La violenza istituzionale contro gli uomini.
Come si è detto nell’articolo di ieri, però, si tratta di un tipo di violenza che i giudici tendono a fermare nel 90% dei casi. Il problema è che si tratta di una violenza subdola, di lunga durata, capace di toglierti figli, reputazione, denaro, serenità, il tutto per la durata di anni. Uno stillicidio che, fenomeno ancora non misurato (e che mai verrà misurato), potrebbe in qualche misura connettersi con la schiacciante preponderanza di suicidi maschili, come si è detto nell’articolo di domenica. Il tutto assurge poi a violenza di livello istituzionale, nella misura in cui il fenomeno viene non solo negato, ma addirittura incentivato con proposte di legge folli dove la definizione del reato viene rimessa alla parola della denunciante o al suo sentore.
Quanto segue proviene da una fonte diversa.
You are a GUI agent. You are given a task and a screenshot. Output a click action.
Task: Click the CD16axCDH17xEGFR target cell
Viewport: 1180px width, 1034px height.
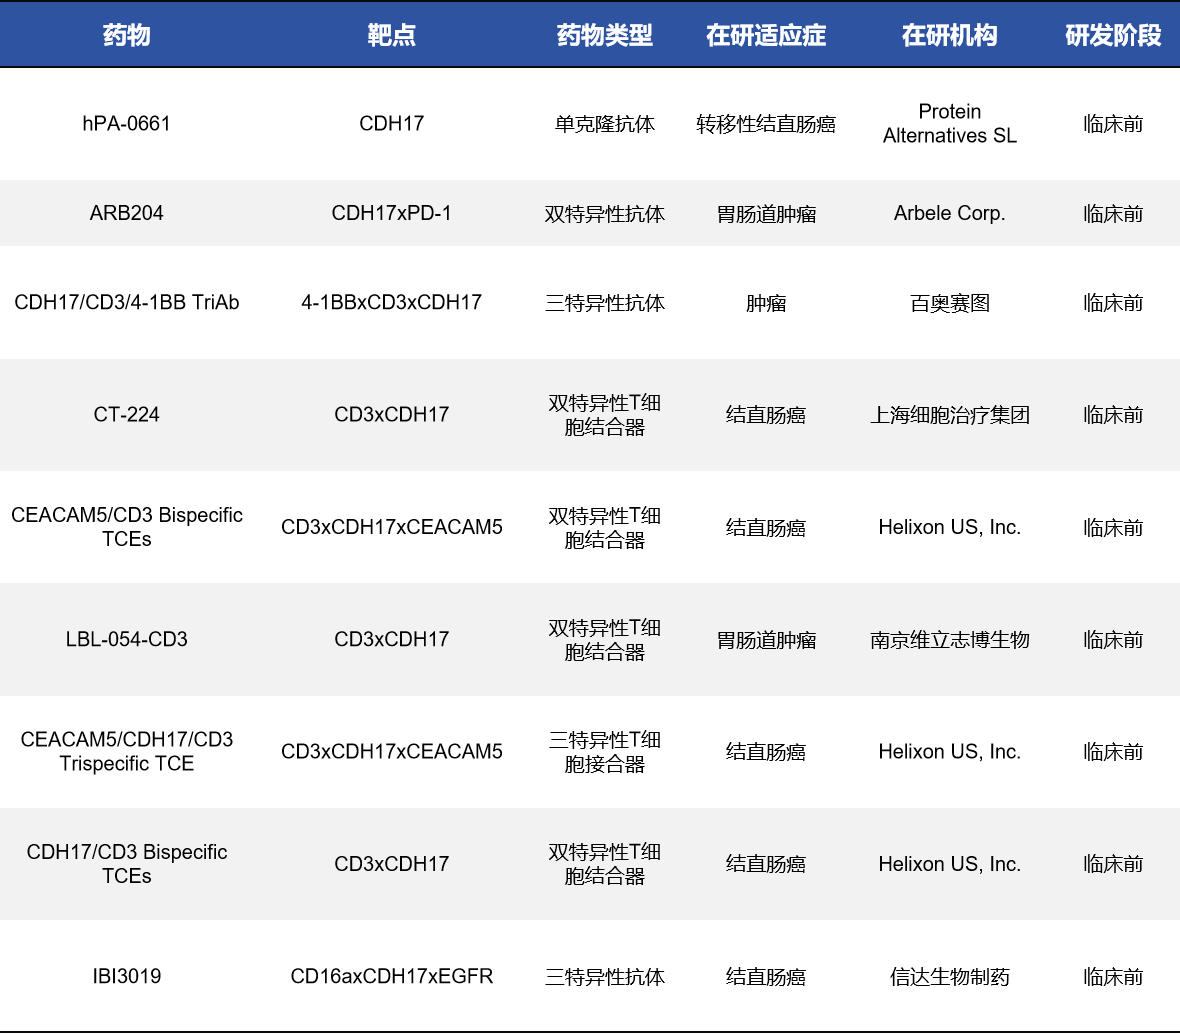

I nostri indicatori, non fatichiamo ad ammetterlo, hanno poco di scientifico. Tuttavia continueremo a usarli anche nel 2022 perché, pur nella loro limitatezza, sono in grado di segnalare le storture e le anomalie di un sistema che ignora fenomeni palesemente esistenti, ma soprattutto che delega all’iniziativa di singoli cittadini una qualche forma di misurazione statistica. Già questo è il segno dell’esistenza di un doppio standard e di una malafede che, da sole, denotano la persistenza di una violenza istituzionale strutturale e permanente orientata con dolo verso il genere maschile.